La caza menor acaba la temporada con cifras similares al año pasado

José Luis Gómez, delegado de la Federación de Caza en Segovia, asegura que en términos generales la temporada de pérdiz ha sido mejor mientras continúa las variaciones según zonas de liebres y conejos

Un cazador, junto su perro, en busca de una pieza que cazar./ E.A.

A punto de finalizar la temporada general de caza menor (el domingo 26 de enero), toca hacer balance de estos tres meses (desde finales de octubre) de actividad cinegética en la provincia de Segovia.

Así, el delegado provincial de la Federación de Caza de Castilla y León en Segovia, José Luis Gómez San Frutos, comentó que la caza de la perdiz, en esta ocasión, “ha sido algo mejor que estos años de atrás debido a que crió mejor”. En el caso del conejo, según el delegado provincial, a causa de las epidemias que ha sufrido durante toda la temporada “ha bajado bastante pero, de todas maneras, el conejo es muy variable, donde hay mucho, han cogido mucho”. De igual modo la liebre ha sido un caso variable en el que es complicado determinar si ha sido buena o mala temporada, todo depende de la zona.
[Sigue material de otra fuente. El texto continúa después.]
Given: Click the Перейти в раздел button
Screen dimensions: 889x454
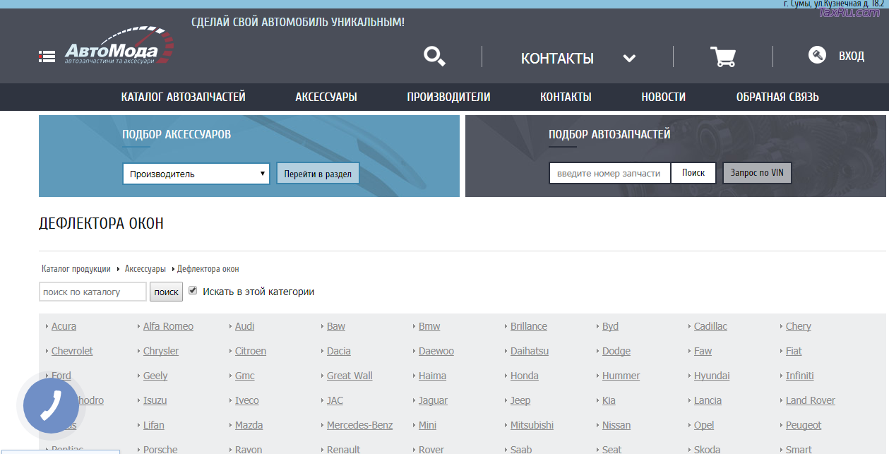Looking at the screenshot, I should [x=318, y=173].
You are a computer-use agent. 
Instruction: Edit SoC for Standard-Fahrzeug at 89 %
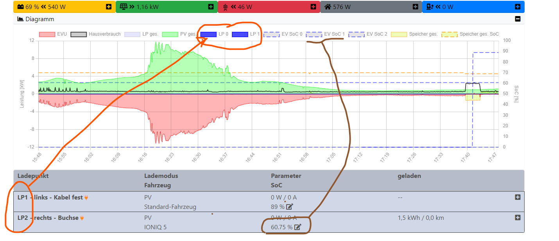click(x=290, y=207)
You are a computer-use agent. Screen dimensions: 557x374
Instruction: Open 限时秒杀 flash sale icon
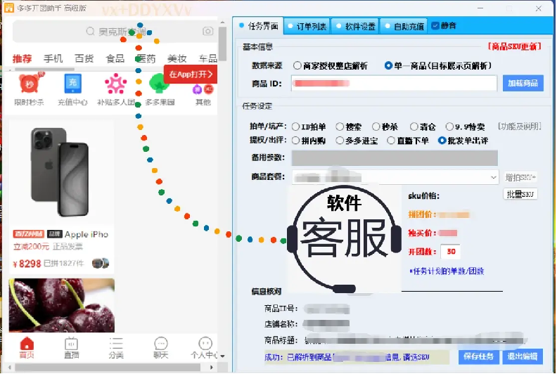(x=28, y=85)
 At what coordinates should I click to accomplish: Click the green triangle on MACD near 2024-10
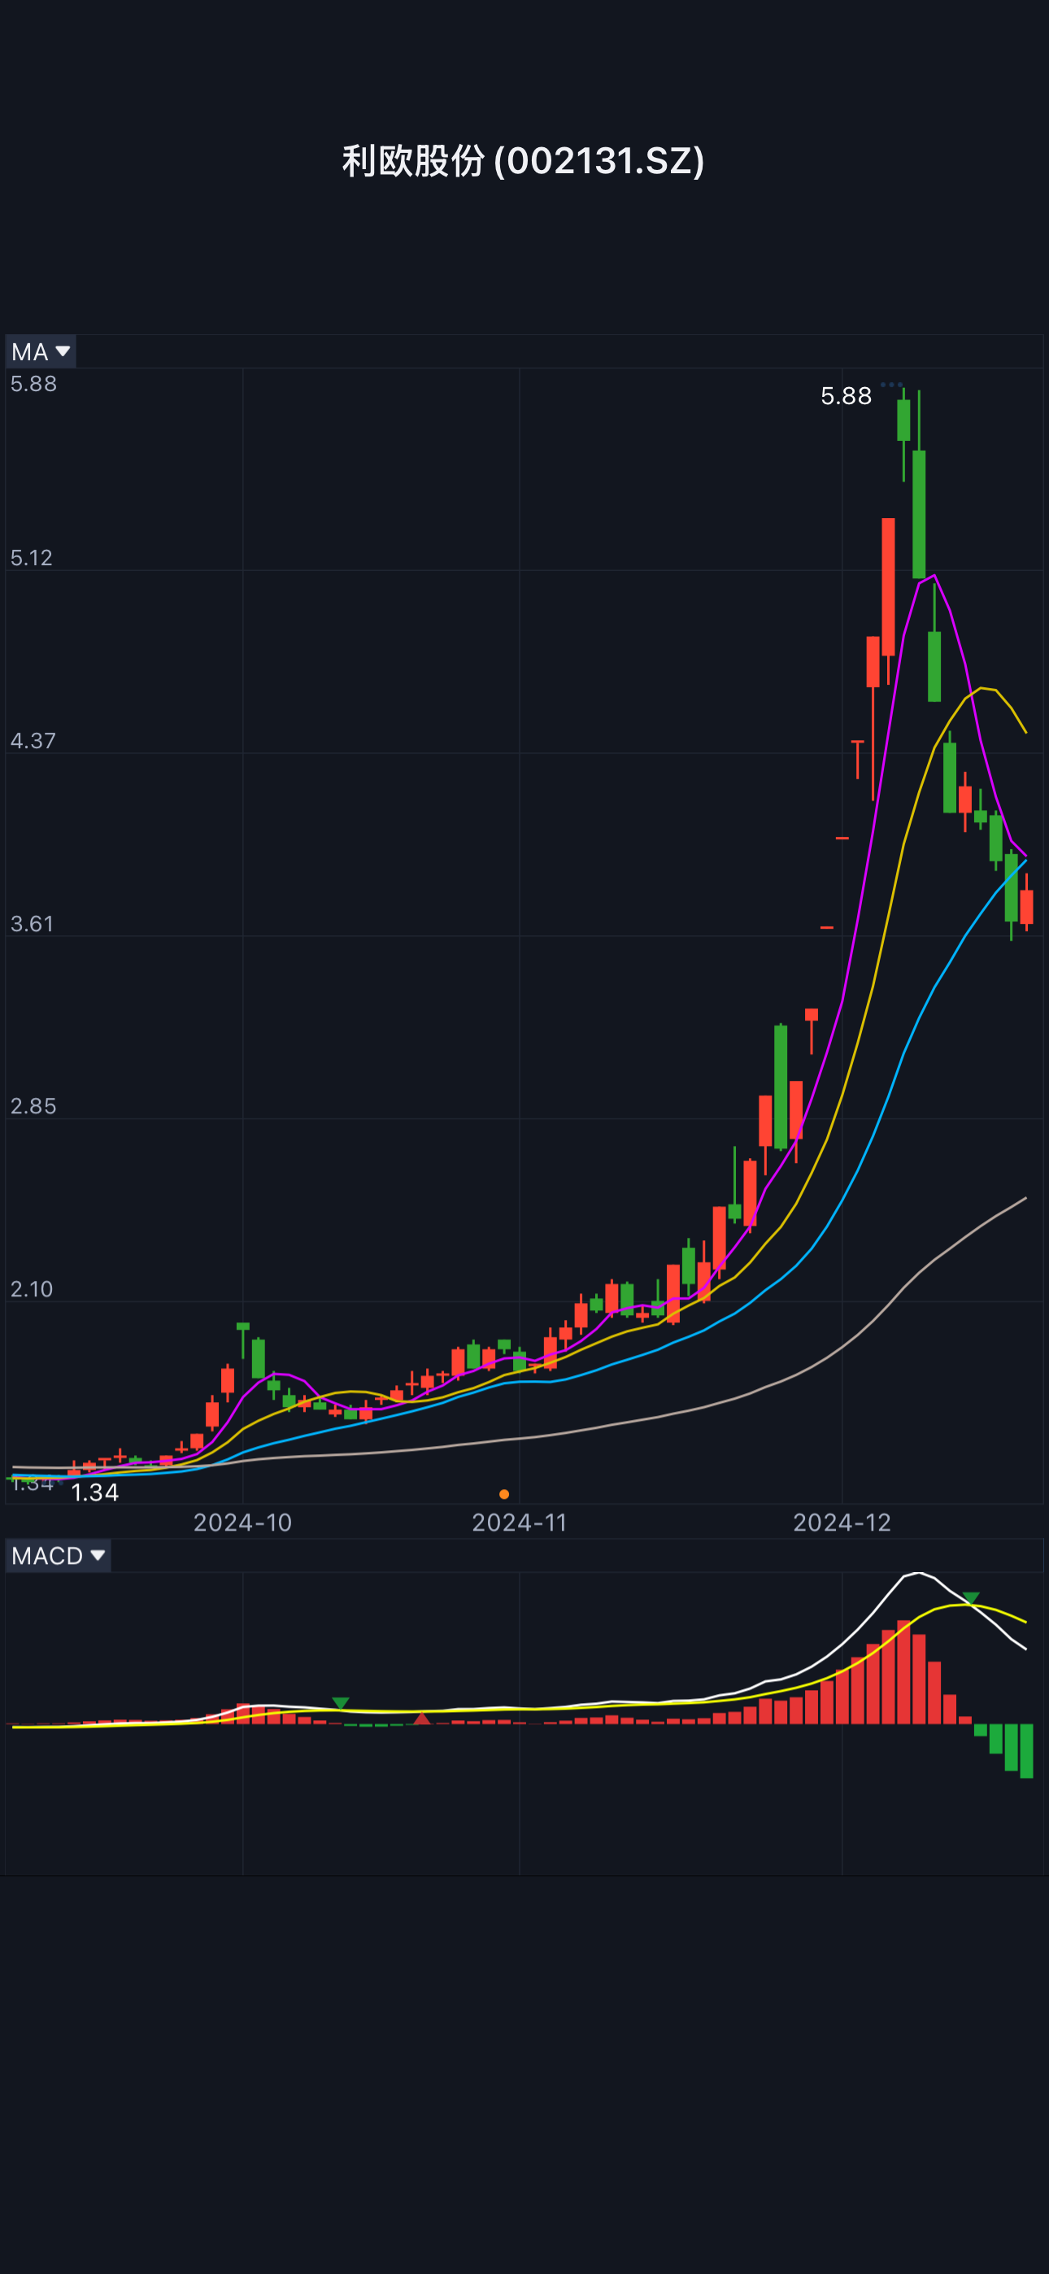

“En términos generales podemos decir que ha sido una temporada semejante a la del año pasado, pero hay pequeñas variaciones con las perdices y liebres”, explica el delegado.
En lo que se refiere a la caza mayor Gómez asegura que la situación es algo más compleja y que por ejemplo en la caza de jabalíes se ha notado un descenso que puede haber sido por la calidez de este invierno y que no ha propiciado su bajada de los montes.

Es imposible saber exactamente los cazadores que pasan por los cotos segovianos, pero se calcula que hay cerca de 4.000 cazadores residentes en la provincia que realizan la actividad durante la temporada. El delegado provincial se muestra contento que tras la modificación de la ley de caza las cosas se hayan podido regular, aunque ahora mismo la Federación de Deportes de Montaña, Escalada y Senderismo de Castilla y León (FDMESCYL) presentará alegaciones al anteproyecto de ‘Ley de gestión sostenible de los recursos cinegéticos de Castilla y León’ (Ley de Caza) que, según considera, pone en peligro actividades como el senderismo, el running, la bicicleta de montaña, la recogida de setas y otros tantos usos diferentes que se desarrollan en el medio natural.

Este anteproyecto de ley no recoge cuestiones que los montañeros consideran indispensables, como un portal oficial de la Junta de Castilla y León que informe con suficiente antelación del lugar y el momento en el que existan cacerías programadas para evitar coincidencias de uso incompatible.